▶ _Work order_:
Scan the records for the word "date". Copy each line that includes it.

Stored records:
[Start of Attachment]

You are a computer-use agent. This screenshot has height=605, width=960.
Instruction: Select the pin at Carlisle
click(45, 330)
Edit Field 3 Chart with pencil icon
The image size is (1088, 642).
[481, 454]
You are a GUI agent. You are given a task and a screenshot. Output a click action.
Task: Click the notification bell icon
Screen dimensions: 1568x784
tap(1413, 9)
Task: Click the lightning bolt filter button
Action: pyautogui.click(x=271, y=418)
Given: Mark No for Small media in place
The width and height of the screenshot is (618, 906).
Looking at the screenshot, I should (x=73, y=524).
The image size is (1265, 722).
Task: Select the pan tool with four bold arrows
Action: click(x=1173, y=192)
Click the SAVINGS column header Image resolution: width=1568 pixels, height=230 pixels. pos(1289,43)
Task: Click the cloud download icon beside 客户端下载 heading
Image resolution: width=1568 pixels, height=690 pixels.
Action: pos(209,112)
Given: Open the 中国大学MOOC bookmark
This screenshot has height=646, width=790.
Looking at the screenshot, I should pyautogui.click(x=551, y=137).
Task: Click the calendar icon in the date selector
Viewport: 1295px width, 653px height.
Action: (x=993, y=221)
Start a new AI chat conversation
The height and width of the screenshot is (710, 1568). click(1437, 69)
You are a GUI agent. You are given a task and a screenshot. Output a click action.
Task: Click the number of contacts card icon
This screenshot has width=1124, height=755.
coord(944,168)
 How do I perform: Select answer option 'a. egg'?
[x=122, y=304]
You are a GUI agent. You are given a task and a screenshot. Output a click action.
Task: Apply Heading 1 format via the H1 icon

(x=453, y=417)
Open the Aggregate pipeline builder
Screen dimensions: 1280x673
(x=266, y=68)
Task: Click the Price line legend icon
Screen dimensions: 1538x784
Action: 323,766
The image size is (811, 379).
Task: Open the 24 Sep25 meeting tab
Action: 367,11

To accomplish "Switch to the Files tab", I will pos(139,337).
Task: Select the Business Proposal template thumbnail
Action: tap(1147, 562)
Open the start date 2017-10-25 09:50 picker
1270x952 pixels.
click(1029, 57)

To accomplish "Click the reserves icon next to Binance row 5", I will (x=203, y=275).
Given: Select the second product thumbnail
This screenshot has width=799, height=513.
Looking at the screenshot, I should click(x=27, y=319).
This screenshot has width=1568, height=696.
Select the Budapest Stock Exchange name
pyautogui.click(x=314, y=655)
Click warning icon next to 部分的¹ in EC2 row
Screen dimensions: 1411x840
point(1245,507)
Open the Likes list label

[End of Attachment]

▶ _Problem solution_:
Task: Click the calendar icon in the date selector
Open the start date 2017-10-25 09:50 picker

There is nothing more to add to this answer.